Count the lines in the data below that contain the string "Where", with case counting, and reply with only that number.
** START Exercise data **
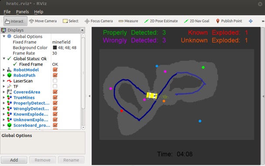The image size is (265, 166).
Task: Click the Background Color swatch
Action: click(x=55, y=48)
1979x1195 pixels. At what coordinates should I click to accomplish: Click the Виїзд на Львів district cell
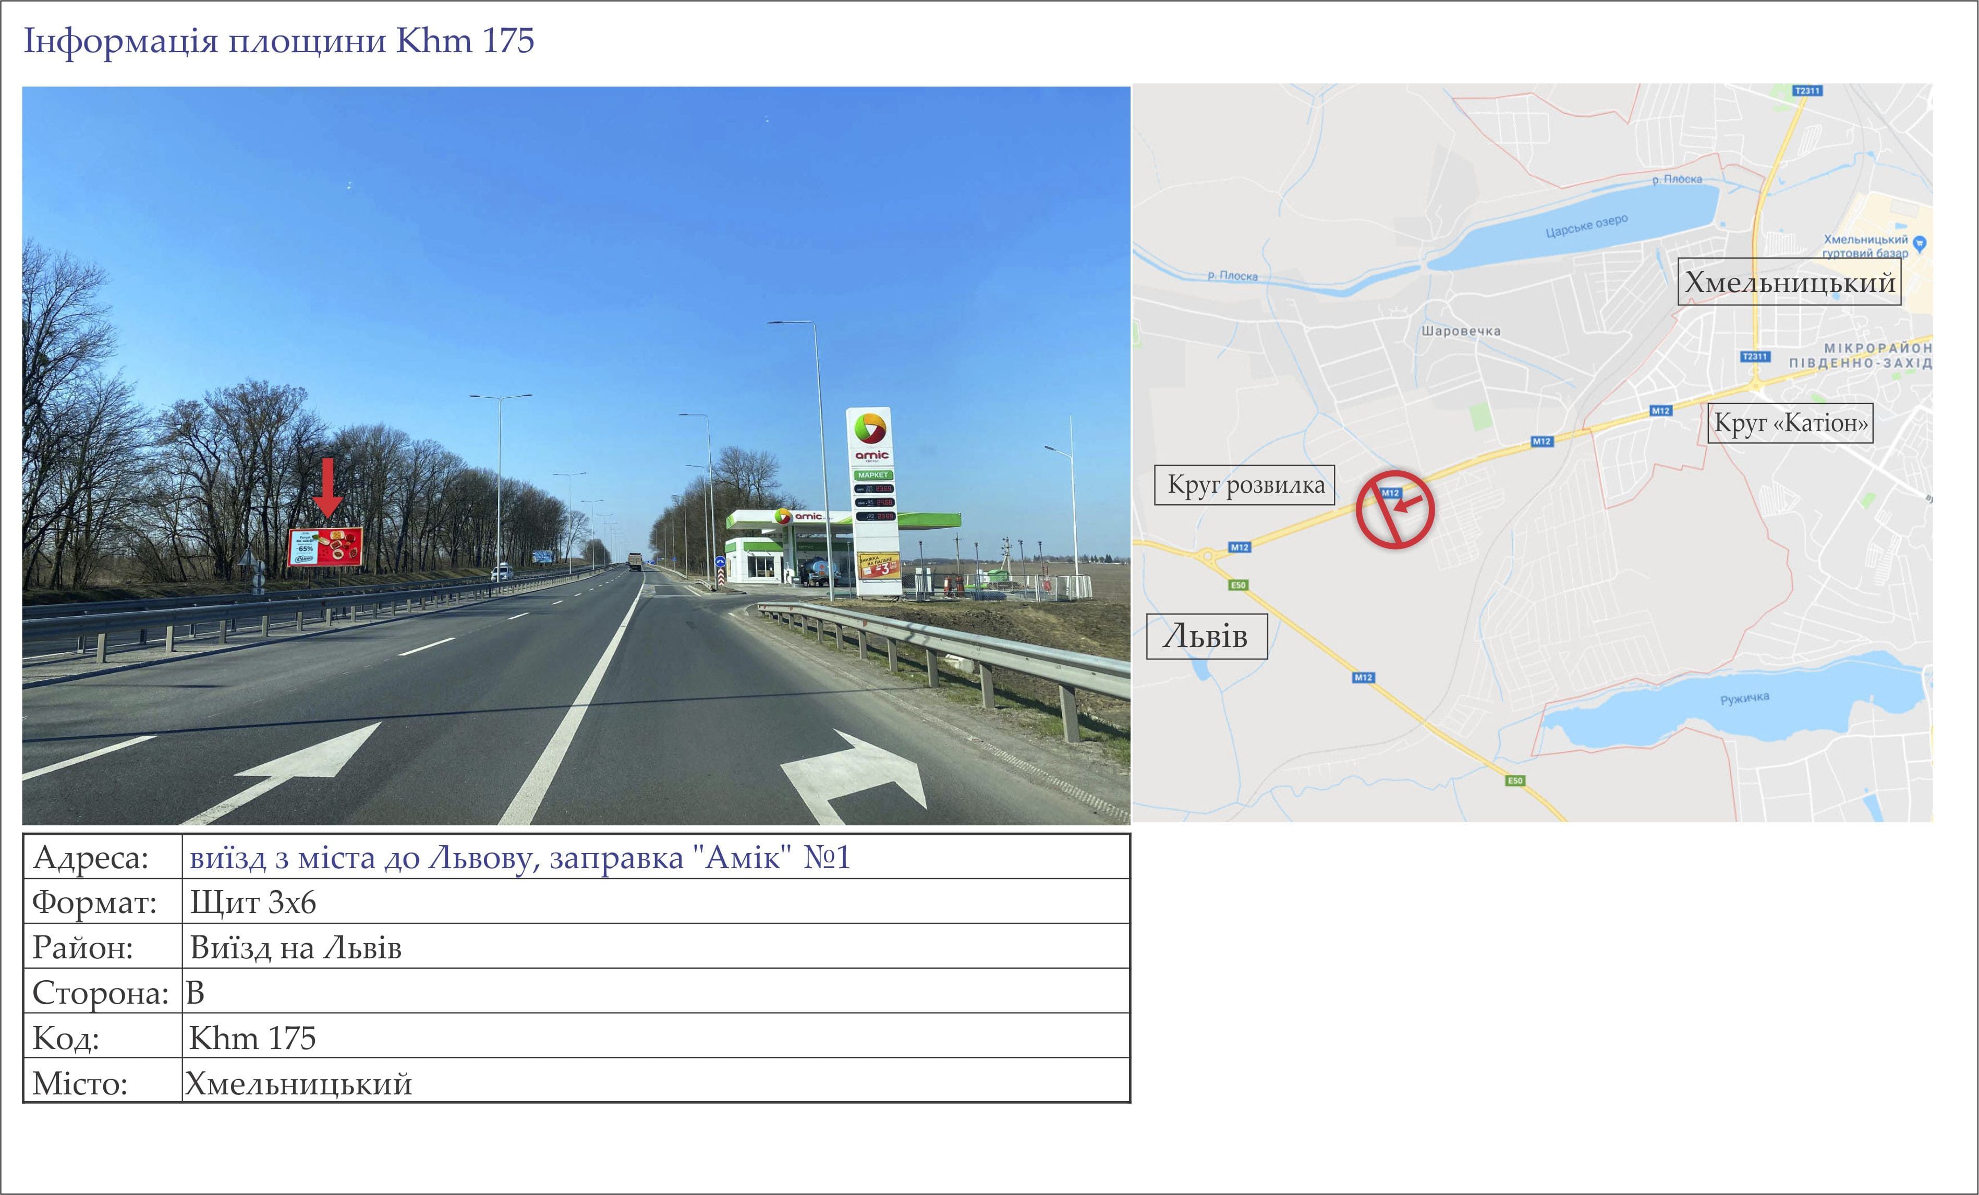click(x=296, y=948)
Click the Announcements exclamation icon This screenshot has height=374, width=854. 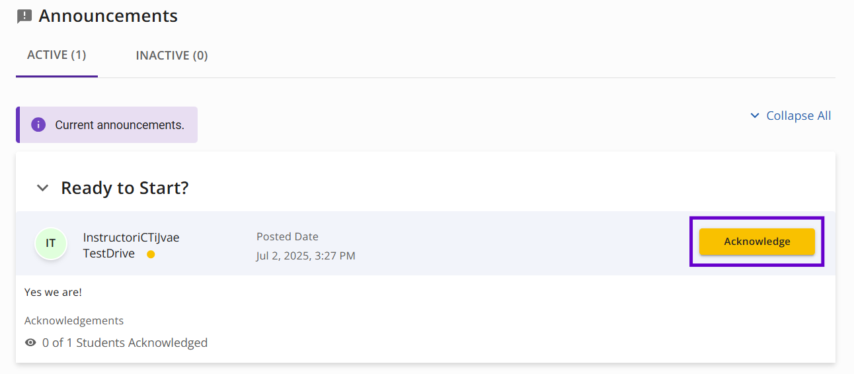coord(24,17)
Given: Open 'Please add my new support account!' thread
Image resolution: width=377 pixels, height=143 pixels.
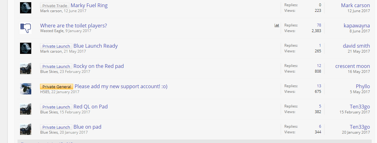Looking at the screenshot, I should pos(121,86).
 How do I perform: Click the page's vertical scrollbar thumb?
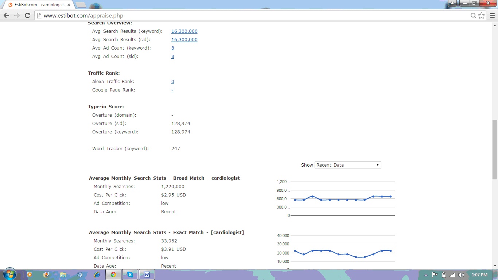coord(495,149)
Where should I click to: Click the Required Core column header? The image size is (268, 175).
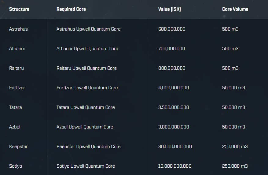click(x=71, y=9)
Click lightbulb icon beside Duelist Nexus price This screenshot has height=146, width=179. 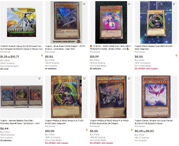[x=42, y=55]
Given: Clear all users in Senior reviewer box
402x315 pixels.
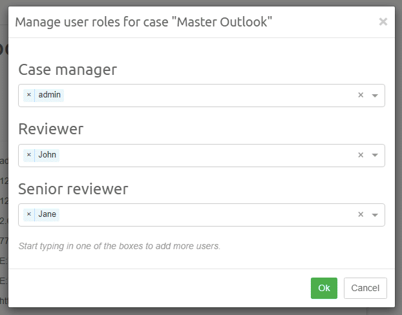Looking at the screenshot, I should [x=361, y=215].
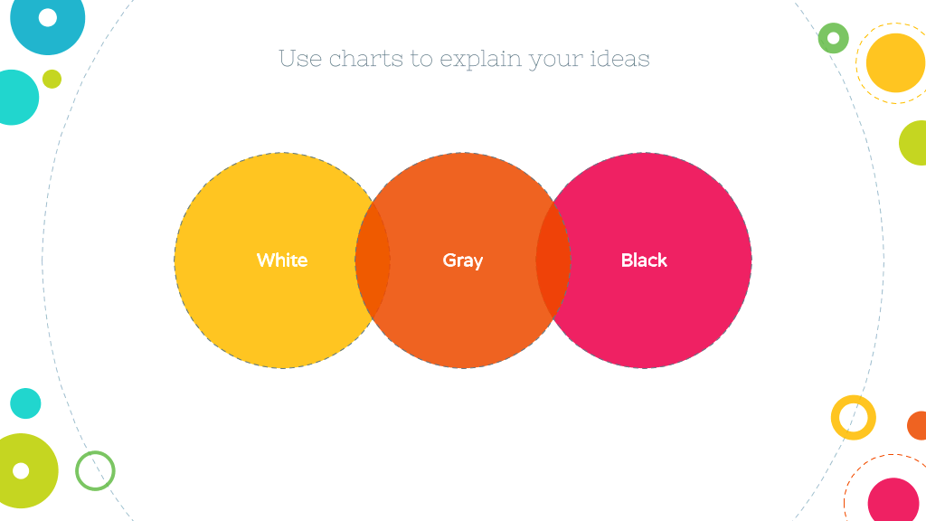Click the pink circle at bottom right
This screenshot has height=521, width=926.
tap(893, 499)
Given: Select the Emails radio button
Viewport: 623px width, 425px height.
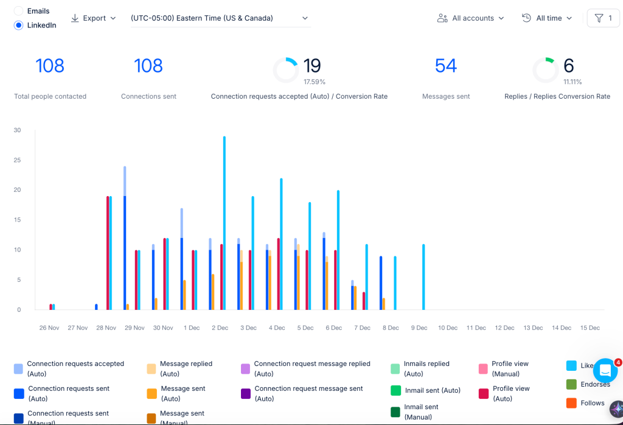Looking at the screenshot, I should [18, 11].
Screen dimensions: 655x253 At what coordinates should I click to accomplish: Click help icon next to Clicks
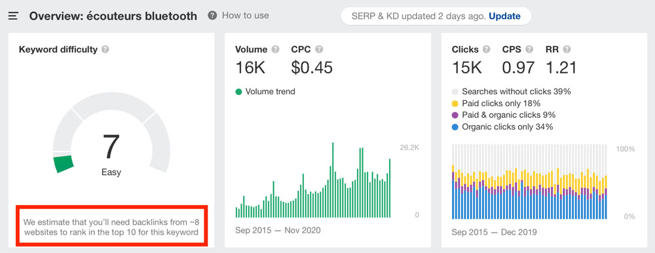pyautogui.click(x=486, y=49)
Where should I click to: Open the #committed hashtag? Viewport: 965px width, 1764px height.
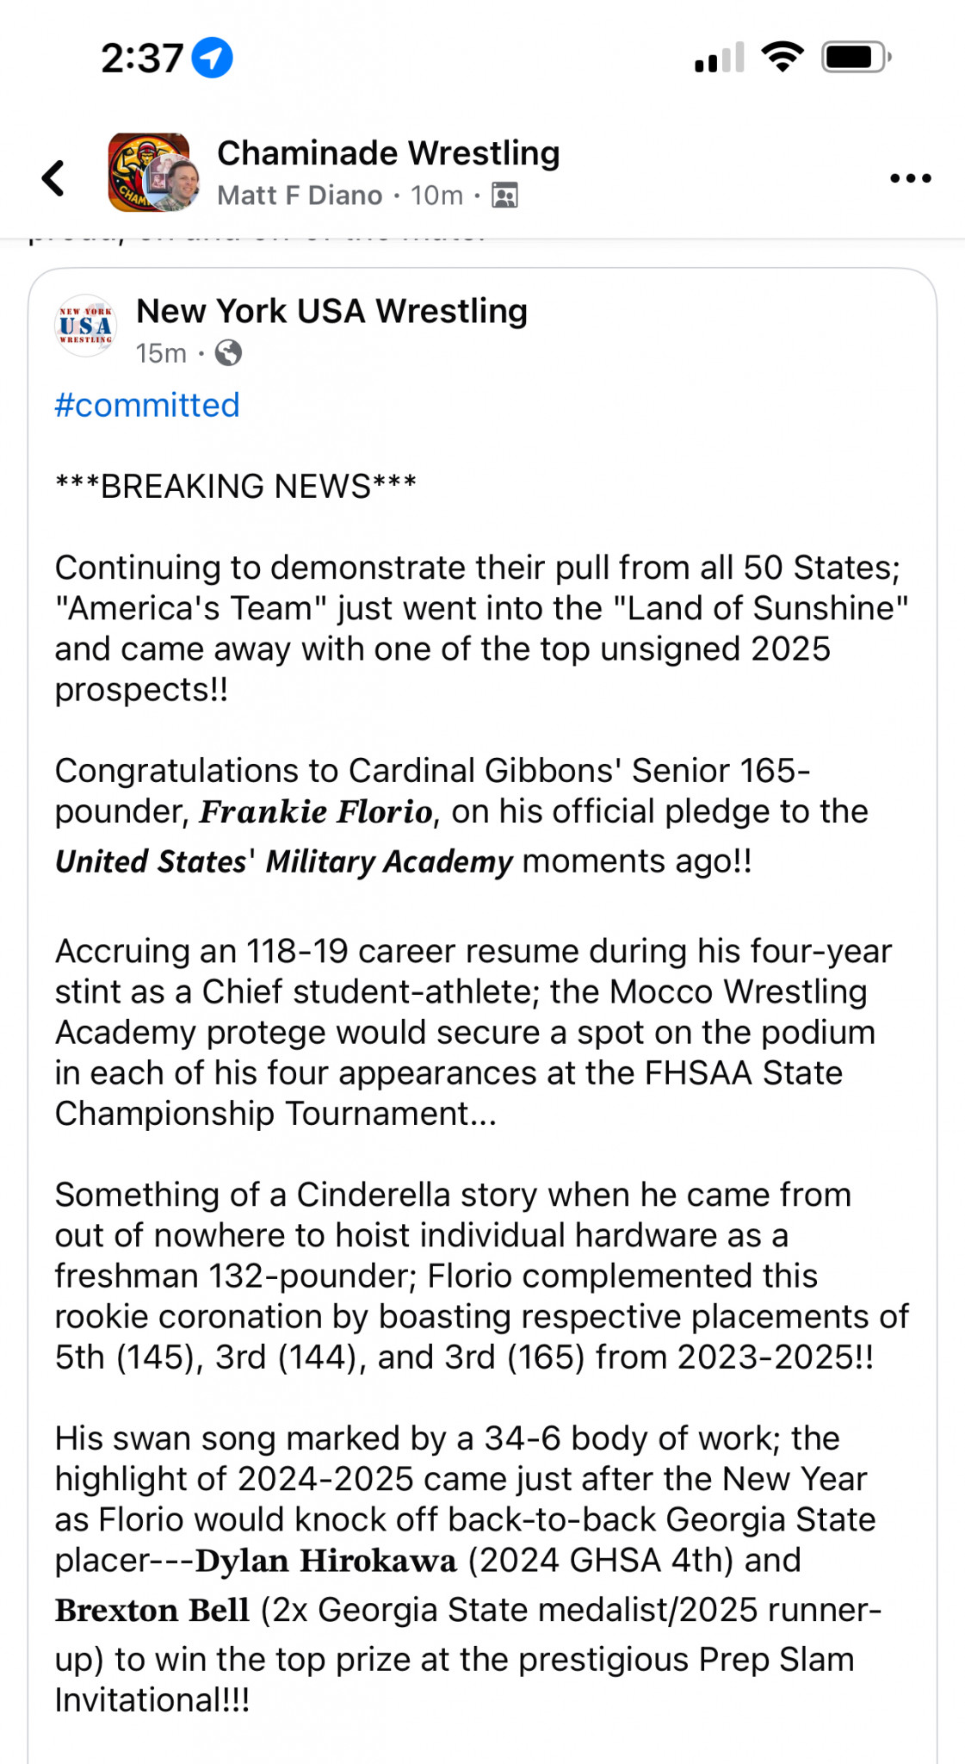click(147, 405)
** END Exercise data **
▶ **Answer to the task**
2